Alice, Amy & Natalie Waves & stumps   Trees


Paddling past the boat ramp, under the railroad bridge and highway 59 bridge (with swarms of cave swallows swirling from their mud-domed nests), we veered right, almost due North, into the broad outlet of Sandy Creek. (This looked like a sizable river for the couple miles we were on it, but the Navidad River is elsewhere, entering Lake Texana on the Lake’s West bank north of 59, where there’s another boat-ramp.) The wind provided most of the speed we needed and we watched for birds and coasted together talking. The sky was ‘variably cloudy’ - big puffy cumulus clouds less than half the time blocking the sun. Kent Walters said these were ideal specimens of clouds that paragliders like to find, to ascend on the currents supporting them.

Off of Sandy Creek are various shallow lagoons and small oxbows, each beautifully equipped with its own Great Blue Heron, small cruising alligator and occasionally a fisherman or two on a boat, casting and waiting.

 Lunch

There was no appreciable current flowing down Sandy Creek. We paddled together at river center gabbing and watching, propelled by the wind. Everyone was on the lookout for birds – a Mississippi Kite, a large tern that was just too far off for Natalie to identify without glasses or book. Two miles up Sandy Creek we found a shady spot on the east bank to break for lunch, noonish. It was in other times a nice campsite on a sandy bank bracketed by creeks joining the river. Kent unlimbered and bragged upon his new green chair, causing Amy to secretly covet it. The coordinator brought out chocolate bonbons as a gesture of appreciation for folks driving vast distances to sample this fresh place.

Scum

Due to the stiff wind we decided to head back after lunch. Because we had hardly paddled when the wind was at our back we were shocked to almost immediately reach the highway noise over the bridges near the pullout. Therefore, we moseyed into a cove on the north side of Sandy Creek and poked around in an algae-clotted tributary. Further postponing the bridges we went westwards into Lake Texana still North of I-59, very shallow at most points, and found some more birds worth observing and photographing, waders. I’ve seen large flocks of Sandhill Cranes here in the past.

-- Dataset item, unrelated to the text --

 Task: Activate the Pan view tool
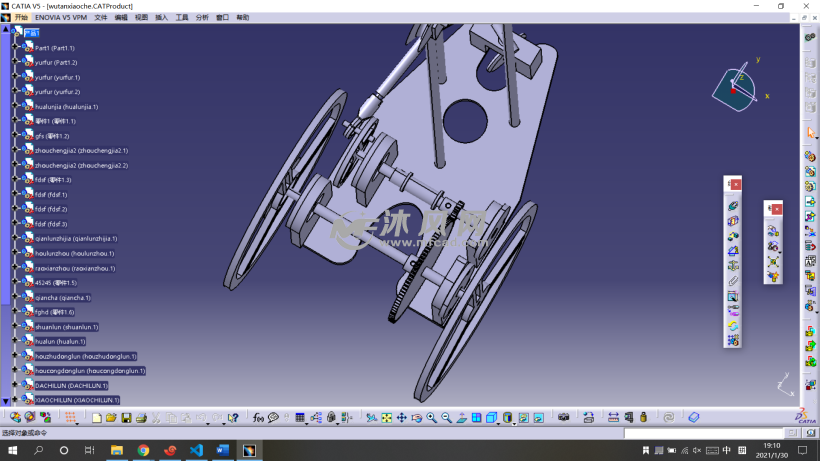coord(401,417)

Reluctantly we passed under the bridges’ Cliff Swallows, then loitered just off the the boat ramp, because the day’s breeze, temperature, sky and foliage remained glorious. In the whole trip we saw only a couple or three alligators, even though this lake produces some prize-winners. Fishermen were mostly pulled out by 3 pm and we hit the road back toward Houston and Galveston after loading, refreshed and sweaty.

       
Hwy 59 bridge   Paddle route   Natalie


Oh yes Alice and I all day smelled a delicious scent of “honeysuckle”, omnipresent – Natalie said she couldn’t smell it but it was actually that she knew honeysuckle isn’t blooming this time of year. An invasive species Chinese Tallow is blooming though, and subtly smells like the perfume on which Alice and I were wafting, but I can’t account for the olfactory phenomenon entirely.